Start of SUPPLIED ENTRIES

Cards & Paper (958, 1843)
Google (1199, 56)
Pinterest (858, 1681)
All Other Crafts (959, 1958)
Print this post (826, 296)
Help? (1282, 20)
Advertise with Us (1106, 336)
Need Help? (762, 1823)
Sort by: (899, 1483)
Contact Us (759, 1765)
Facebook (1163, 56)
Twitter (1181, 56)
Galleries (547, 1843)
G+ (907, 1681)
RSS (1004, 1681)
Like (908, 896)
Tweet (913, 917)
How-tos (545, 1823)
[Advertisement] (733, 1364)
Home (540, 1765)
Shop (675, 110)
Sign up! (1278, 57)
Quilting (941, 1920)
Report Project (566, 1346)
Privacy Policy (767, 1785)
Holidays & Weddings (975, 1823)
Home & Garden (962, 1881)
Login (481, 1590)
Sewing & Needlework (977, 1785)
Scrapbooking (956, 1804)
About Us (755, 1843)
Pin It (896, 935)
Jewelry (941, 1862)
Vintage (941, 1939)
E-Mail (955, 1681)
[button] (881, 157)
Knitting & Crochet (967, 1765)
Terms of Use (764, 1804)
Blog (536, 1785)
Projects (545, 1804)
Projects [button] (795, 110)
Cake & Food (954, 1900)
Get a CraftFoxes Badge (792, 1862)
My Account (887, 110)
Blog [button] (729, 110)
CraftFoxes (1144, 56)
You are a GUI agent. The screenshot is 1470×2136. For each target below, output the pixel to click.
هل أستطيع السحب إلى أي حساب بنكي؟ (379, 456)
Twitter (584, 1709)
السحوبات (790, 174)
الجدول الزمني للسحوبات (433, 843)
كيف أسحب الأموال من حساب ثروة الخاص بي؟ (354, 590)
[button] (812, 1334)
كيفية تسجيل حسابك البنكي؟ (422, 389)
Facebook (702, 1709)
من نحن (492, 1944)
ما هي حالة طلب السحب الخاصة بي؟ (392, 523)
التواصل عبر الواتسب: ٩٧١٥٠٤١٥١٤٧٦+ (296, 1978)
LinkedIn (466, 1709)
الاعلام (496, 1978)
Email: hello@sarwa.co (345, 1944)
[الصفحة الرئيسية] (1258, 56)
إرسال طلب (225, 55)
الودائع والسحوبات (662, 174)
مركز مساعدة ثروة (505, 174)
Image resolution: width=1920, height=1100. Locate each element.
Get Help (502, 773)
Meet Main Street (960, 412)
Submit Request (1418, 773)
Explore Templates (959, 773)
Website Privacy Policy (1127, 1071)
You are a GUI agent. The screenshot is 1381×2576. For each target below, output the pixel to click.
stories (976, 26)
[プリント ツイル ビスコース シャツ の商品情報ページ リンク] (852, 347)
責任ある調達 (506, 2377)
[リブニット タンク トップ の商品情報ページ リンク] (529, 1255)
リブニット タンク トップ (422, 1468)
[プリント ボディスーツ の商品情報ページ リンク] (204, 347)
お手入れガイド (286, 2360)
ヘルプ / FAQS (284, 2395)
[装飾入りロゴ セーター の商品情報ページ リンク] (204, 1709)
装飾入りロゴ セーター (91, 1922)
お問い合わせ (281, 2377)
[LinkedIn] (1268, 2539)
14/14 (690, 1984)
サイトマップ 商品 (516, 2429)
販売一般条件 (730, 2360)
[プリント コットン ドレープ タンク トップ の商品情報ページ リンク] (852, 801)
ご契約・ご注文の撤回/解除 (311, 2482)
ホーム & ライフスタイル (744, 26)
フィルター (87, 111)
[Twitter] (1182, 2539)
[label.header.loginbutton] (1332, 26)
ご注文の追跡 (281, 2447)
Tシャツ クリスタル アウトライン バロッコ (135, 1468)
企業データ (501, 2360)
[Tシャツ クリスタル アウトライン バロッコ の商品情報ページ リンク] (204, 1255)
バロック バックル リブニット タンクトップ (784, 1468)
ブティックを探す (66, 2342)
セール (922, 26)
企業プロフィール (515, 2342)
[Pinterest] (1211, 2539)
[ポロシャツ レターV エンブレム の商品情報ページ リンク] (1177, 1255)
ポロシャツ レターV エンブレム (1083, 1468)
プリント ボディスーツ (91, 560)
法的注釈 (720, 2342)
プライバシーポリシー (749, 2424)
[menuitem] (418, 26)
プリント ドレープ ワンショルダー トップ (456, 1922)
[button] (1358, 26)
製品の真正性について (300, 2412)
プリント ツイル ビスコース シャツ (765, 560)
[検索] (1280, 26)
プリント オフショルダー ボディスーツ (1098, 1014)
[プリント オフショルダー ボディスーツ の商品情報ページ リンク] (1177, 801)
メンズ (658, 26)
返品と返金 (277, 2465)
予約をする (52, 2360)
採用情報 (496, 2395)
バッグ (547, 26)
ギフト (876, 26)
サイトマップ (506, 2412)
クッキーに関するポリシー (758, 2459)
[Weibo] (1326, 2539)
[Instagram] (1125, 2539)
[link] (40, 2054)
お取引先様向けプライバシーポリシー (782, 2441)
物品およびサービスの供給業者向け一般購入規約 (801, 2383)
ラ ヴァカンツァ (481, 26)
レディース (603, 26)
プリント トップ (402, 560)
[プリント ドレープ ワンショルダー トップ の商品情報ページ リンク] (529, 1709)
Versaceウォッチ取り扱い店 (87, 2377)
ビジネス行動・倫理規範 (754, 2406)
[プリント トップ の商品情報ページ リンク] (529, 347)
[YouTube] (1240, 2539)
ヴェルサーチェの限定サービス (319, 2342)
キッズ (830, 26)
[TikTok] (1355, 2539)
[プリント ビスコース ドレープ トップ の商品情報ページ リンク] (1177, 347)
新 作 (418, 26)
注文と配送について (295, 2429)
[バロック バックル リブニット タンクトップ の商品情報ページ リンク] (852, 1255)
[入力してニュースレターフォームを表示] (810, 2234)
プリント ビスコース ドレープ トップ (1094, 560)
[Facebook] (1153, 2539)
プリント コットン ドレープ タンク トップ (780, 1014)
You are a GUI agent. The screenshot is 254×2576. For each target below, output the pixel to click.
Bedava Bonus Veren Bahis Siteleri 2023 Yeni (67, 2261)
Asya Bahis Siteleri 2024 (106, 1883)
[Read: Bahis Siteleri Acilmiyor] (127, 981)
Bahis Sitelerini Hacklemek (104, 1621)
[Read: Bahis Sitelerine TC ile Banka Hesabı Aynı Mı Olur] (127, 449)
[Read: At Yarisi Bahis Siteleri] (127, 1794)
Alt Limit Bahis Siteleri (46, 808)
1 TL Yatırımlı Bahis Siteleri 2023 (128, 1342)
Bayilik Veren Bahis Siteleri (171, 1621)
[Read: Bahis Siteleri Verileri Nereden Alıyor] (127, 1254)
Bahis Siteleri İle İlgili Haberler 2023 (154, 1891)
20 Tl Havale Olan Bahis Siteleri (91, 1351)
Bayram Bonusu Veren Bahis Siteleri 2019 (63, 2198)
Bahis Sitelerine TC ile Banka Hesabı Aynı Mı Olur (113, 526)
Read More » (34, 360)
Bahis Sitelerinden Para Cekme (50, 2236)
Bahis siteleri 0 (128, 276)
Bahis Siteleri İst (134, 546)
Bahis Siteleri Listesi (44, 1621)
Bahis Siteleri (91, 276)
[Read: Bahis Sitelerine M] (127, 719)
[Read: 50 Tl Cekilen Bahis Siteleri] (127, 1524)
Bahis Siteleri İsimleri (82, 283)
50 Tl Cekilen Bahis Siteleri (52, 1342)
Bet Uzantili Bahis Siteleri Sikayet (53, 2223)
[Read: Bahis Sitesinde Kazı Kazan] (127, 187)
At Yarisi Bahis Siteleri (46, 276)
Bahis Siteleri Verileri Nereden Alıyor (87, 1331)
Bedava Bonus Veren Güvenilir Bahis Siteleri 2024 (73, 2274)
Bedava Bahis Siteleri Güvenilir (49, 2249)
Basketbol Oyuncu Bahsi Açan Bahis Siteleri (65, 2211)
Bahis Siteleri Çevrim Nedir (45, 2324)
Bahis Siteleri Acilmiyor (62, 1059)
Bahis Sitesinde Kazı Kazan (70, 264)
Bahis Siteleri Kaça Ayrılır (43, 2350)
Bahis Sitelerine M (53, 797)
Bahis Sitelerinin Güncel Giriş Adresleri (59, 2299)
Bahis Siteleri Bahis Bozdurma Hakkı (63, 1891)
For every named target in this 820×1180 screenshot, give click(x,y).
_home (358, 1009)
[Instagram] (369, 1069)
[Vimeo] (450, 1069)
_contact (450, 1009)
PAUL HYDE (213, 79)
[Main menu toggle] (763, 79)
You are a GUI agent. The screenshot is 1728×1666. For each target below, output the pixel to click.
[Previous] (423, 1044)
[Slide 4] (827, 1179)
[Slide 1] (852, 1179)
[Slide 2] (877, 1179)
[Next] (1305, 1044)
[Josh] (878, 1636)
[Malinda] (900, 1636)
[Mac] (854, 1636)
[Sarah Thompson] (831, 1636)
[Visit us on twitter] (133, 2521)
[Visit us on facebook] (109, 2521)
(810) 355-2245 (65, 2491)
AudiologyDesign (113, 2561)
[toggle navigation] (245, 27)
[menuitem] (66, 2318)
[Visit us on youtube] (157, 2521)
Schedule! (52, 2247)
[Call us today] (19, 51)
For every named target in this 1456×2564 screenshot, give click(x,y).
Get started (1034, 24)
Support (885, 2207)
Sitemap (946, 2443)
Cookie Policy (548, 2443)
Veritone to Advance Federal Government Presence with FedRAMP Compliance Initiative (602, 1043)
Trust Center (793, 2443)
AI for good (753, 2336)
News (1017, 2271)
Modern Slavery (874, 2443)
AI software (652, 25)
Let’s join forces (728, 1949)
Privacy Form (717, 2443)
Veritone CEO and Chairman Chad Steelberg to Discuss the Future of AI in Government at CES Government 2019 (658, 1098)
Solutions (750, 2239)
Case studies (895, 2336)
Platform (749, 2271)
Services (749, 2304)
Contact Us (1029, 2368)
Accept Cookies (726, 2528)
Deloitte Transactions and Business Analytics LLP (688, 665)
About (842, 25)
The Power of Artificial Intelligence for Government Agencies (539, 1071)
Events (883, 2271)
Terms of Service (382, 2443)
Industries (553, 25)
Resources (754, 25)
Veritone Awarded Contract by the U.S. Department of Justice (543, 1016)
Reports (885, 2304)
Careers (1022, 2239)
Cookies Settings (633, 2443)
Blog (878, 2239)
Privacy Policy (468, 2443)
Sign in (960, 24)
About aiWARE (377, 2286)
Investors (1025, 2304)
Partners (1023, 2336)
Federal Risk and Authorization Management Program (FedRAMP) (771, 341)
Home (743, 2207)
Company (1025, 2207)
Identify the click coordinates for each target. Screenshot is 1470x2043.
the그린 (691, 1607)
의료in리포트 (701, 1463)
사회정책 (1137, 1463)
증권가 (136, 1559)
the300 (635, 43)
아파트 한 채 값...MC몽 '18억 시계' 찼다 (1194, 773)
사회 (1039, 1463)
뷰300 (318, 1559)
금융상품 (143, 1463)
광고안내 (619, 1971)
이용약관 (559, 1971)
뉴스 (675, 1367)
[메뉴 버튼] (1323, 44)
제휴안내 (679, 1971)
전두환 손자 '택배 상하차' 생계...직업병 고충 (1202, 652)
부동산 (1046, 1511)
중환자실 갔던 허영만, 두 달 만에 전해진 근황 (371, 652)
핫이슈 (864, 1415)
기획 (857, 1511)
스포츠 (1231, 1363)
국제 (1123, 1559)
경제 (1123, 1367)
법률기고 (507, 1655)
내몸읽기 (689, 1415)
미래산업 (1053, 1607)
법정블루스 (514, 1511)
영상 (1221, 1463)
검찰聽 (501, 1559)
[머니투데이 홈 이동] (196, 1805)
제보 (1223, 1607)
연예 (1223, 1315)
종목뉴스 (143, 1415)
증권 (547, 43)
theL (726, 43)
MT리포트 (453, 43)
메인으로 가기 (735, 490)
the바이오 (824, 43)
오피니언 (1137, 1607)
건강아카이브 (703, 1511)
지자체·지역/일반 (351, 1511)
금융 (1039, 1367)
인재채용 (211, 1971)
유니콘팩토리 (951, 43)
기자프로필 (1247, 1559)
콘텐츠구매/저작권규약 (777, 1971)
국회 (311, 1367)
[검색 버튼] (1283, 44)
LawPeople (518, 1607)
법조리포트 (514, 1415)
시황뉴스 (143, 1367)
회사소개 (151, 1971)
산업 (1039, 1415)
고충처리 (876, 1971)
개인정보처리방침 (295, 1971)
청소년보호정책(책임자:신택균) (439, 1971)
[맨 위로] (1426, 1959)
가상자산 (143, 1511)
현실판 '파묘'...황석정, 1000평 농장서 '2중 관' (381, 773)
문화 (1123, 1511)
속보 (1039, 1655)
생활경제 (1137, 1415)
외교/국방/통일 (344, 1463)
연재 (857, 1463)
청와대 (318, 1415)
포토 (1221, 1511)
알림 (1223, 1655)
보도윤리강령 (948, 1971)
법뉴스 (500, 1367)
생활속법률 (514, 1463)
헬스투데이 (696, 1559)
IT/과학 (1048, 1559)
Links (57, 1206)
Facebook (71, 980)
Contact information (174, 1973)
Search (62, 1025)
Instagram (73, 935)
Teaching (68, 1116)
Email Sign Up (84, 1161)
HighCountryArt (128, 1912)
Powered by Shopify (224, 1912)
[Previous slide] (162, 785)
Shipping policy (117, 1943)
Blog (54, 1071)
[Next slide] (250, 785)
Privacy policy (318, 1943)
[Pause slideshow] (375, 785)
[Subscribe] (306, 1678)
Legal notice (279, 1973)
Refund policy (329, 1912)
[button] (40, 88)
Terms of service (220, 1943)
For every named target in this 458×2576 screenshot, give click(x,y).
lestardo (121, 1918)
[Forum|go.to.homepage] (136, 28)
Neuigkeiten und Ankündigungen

End of SUPPLIED ENTRIES

- _WHAT THE EXERCISE ASKS_:
Lines after the one containing "How-tos (545, 1823)" are not wanted; repeat exactly each line above from the first up to and including it.

- _WRITTEN RESPONSE_:
Cards & Paper (958, 1843)
Google (1199, 56)
Pinterest (858, 1681)
All Other Crafts (959, 1958)
Print this post (826, 296)
Help? (1282, 20)
Advertise with Us (1106, 336)
Need Help? (762, 1823)
Sort by: (899, 1483)
Contact Us (759, 1765)
Facebook (1163, 56)
Twitter (1181, 56)
Galleries (547, 1843)
G+ (907, 1681)
RSS (1004, 1681)
Like (908, 896)
Tweet (913, 917)
How-tos (545, 1823)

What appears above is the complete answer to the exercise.